━━━ EXCERPT PROVIDED
According to this embodiment, the ratio between the cross-sectional
area D of the primary oil 64 constituting the oil path 62 and the
displacement volume V of the compression chamber 43 is set to a
value in a predetermined range, so that the sealing performance
between the inner surface 49 of the cylinder and the roller 45A is
enhanced with preventing liquid compression due to excessive
injection of the oil 8.
In this embodiment, the hermetically sealed rotary compressor 100
having the two cylinders 41A, 41B is described. However, the
present invention is not limited to the above embodiment, and the
present invention may be applied to a hermetically sealed rotary
compressor 100' having one cylinder.
Specifically, when the hermetically sealed rotary compressor 100'
is constructed so that one cylinder 41 is disposed between the
primary bearing 7A and the secondary bearing 7B as shown in FIG. 5,
it may be designed so that an oil stocking portion 61' is provided
between the primary bearing 7A and the crank shaft 3, an secondary
oil path 63' for leading the oil stocked in the oil stocking
portion 61' to the upper surface of the cylinder 41 is formed in
the primary bearing 7A, and a primary oil path 64' that
intercommunicates with the secondary oil 63' and leads the oil 8 to
the compression chamber 43 of the cylinder 41 is formed on the
upper surface of the cylinder 41. Furthermore, when the secondary
oil path 63' is formed in the primary bearing 7A, the hermetically
sealed rotary compressor 100' may be designed so that a first oil
path 65' is formed so as to penetrate from the outer peripheral
surface of the primary bearing 7A through the primary bearing 7A to
the oil stocking portion 61', a second oil path 66' is provided so
as to extend from the lower surface of the primary bearing 7A in
the vertical direction and intercommunicate with the first oil path
65', and one end of the first oil path 65' is closed by a plug
67'.
Second Embodiment
Next, a second embodiment according to the present invention will
be described.
FIG. 6 is a longitudinally-sectional view showing a hermetically
sealed rotary compressor 100A according to a second embodiment of
the present invention, and FIG. 7 is an enlarged
longitudinally-sectional view showing a rotary compressing
element.
As shown in FIGS. 6 and 7, the hermetically sealed rotary
compressor 100A is greatly different in the construction of the
rotary compressing element from the first embodiment. The
construction of the other parts are substantially the same as the
first embodiment, and thus the rotary compressing element of the
second embodiment will be described in detail in the following
description. The same elements as the first embodiment are
represented by the same reference numerals, and the description
thereof is omitted.
The rotary compressing element 4A is constructed so as to have one
cylinder 41 unlike the rotary compressing element 4 of the first
embodiment shown in FIGS. 1 and 2. Specifically, the cylinder 41 is
sandwiched between the primary bearing 7A (support member) and the
secondary bearing 7B, and integrally fixed to the primary bearing
7A and the secondary bearing 7B by bolts or the like.
━━━━━━
━━━ STORED DATA
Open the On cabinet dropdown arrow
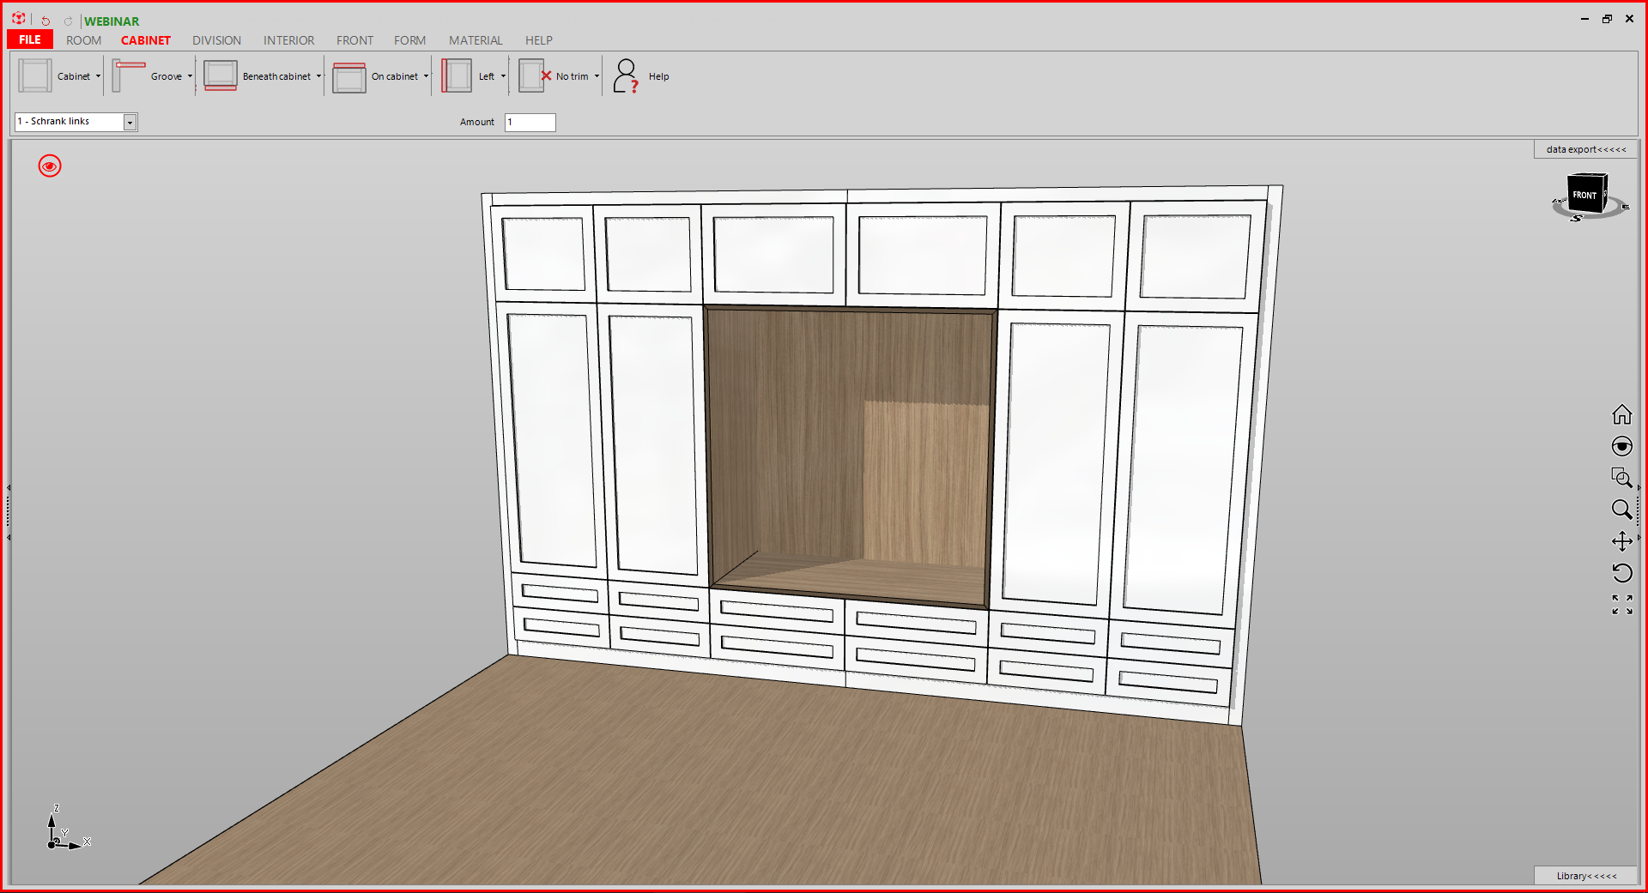The width and height of the screenshot is (1648, 893). tap(426, 76)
━━━━━━
EXERCISE REQUIREMENTS —
**a)** Can you sum up the rotary compressor excerpt in two sentences?
**b)** Could you write what comes next in the rotary compressor excerpt, picking up after its final sentence?
The data come from a separate source with no tie to the rotary compressor excerpt.

REPLIES —
**a)** Keeping the ratio between cross-sectional area D and the displacement volume V of the compression chamber within a predetermined range improves sealing between the cylinder's inner surface and the roller while preventing liquid compression from excessive oil injection, and the invention may also be applied to a compressor with one cylinder rather than two. In the second embodiment, compressor 100A differs from the first mainly in its rotary compressing element, which has a single cylinder sandwiched between the primary and secondary bearings and fixed to them by bolts or the like.

**b)**
The primary bearing 7A is fixed to the inner surface of the
hermetically sealed container 1, and the cylinder 41 is supported
in the hermetically sealed container 1 by the primary bearing 7A.
The upper side opening of the cylinder of the cylinder 41 is closed
by the primary bearing 7A, and the lower side opening thereof is
closed by the secondary bearing 7B, thereby forming the compression
chamber in the cylinder 41.
As shown in FIG. 8, a roller 45 is provided in the compression
chamber 43, and a vane 6 is disposed therein. The crescent-shaped
compression chamber 43 is partitioned into a low-pressure chamber
side 43A and a high-pressure chamber side 43B by the vane 46. A
shown in FIG. 6, a suction pipe 6 is engagedly inserted in the
suction port 48 of the cylinder 41, and a discharge valve is
provided to the discharge port 40, and when the refrigerant
pressure of the high-pressure chamber side 43B reaches a discharge
pressure regulated by the discharge valve, the refrigerant is
discharged from the discharge port 40 into the hermetically sealed
container 1.
Accordingly, when the electrically-driven element 2 rotates the
crank shaft 3, the roller 5 is eccentrically rotated in the
compression chamber 43, whereby the refrigerant supplied from the
outside of the compressor through the accumulator 5 is sucked
through the suction pipe 6 into the low-pressure chamber side 43A
of the compression chamber 43, and compressed while fed to the
high-pressure chamber side 43B. Then, the compressed refrigerant is
discharged from the discharge port 40 into the hermetically sealed
container 1 and then discharged from the discharge pipe 13 to the
outside of the compressor.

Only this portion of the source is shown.